Monday, August 22, 2011

Swiss Franc ~ Swiss Supermarkets Cut Prices on Franc Strength ...


snip ~ from August 17th ~ Switzerland's central bank announced further measures to weaken the franc, but failed to take the anticipated step of pegging the franc to the euro to discourage safe-haven investors.

August 22, 2011

Swiss Supermarkets Cut Prices on Franc Strength

ZURICH—Swiss supermarkets are planning further price cuts to tackle the soaring Swiss franc which is driving food shoppers over the border into Germany and France.

Retailers like the cooperatives Migros and Coop, as well as discounter Denner, have already cut prices of food, drinks and household and personal care items by up to 20%.

Now they plan further reductions in the coming weeks which will extend to other products.

Continues ..

"Because of the Euro we have had negotiations with our suppliers like Nivea and Ferrero," said Martina Bosshard, spokeswoman for Switzerland's largest supermarket chain Migros.

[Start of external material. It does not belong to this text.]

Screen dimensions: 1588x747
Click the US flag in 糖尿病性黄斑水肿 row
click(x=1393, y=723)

"We will continue to negotiate," she added. "We want lower prices when we import and we want to give lower prices to our customers."

The supermarkets said they were passing on the reductions after negotiating better prices with suppliers when they buy products in Swiss francs.

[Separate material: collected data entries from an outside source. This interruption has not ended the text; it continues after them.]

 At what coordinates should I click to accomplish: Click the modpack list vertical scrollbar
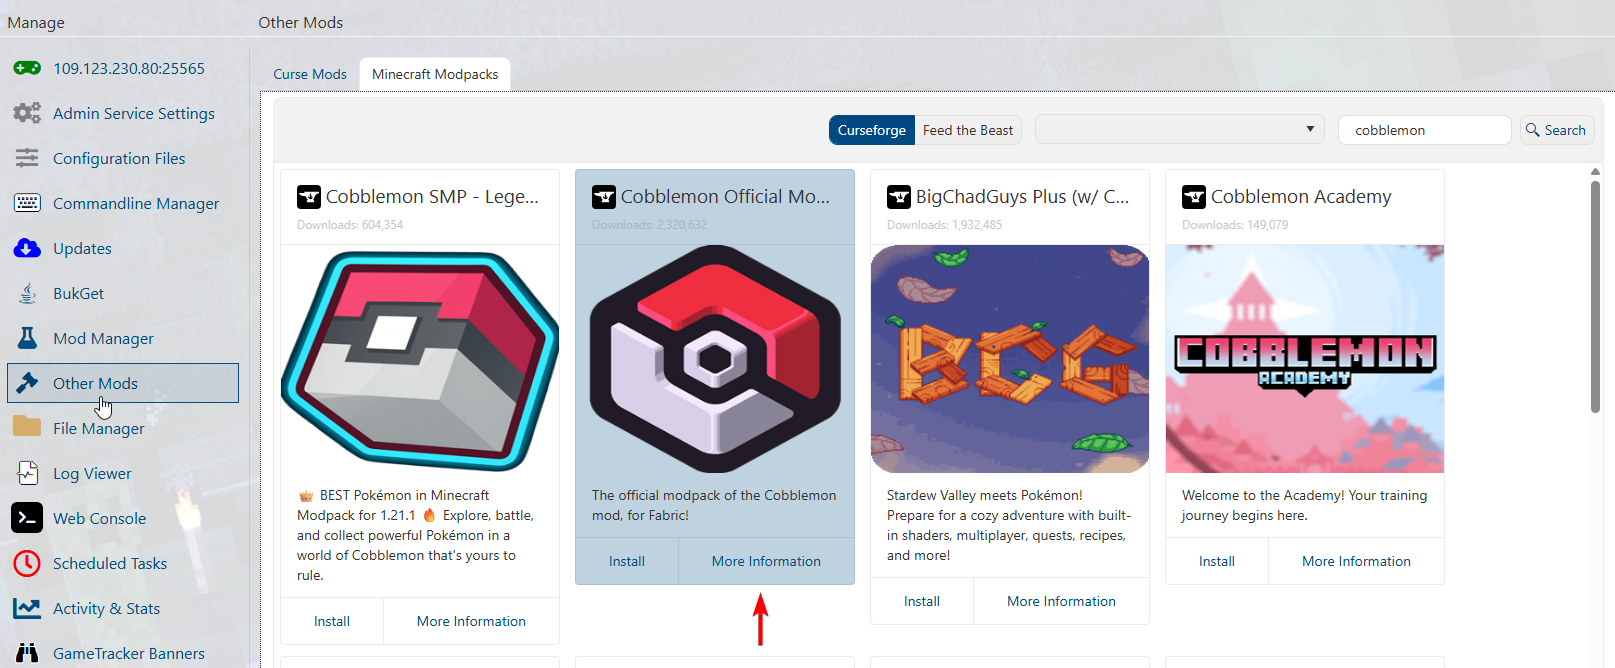coord(1595,300)
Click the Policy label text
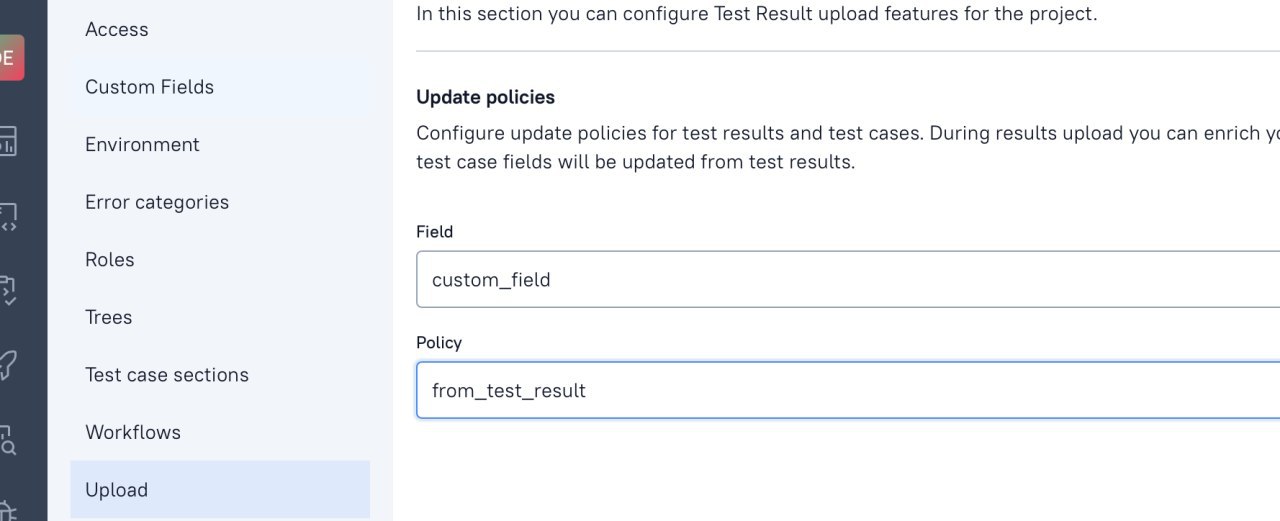 point(439,343)
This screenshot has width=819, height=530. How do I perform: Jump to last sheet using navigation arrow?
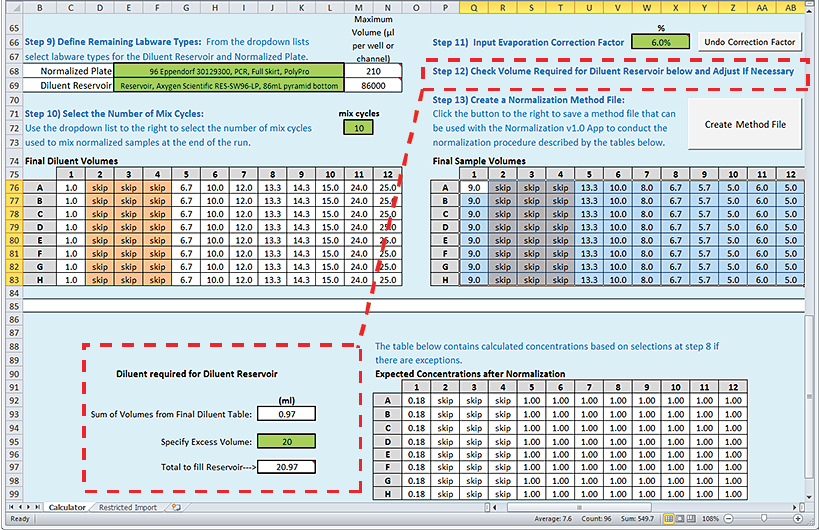point(37,508)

The franc has appreciated to record levels against the euro and dollar this year. It has gained 10.5% against the Euro in the year to date, and 18.9% against the dollar.

Migros said Monday it was cutting the price of 500 branded products by 10% to 20%.

The cuts follow an average 4% reduction across its whole range since the start of the year, with Migros investing around 300 million Swiss francs in price cuts this year.

Coop, the second-largest supermarket in Switzerland, said that it was cutting the price of 700 items by up to 20%.

Earlier this month Coop removed 95 brands from its shelves after a number of suppliers refused to drop the prices of imported goods.

Juerg Peritez, head of marketing and purchasing at Coop, said: "Many international suppliers have now recognised the urgency of the situation."

The supermarkets have been losing sales to consumers who have crossed the border into France and Germany to take advantage of the currency exchange.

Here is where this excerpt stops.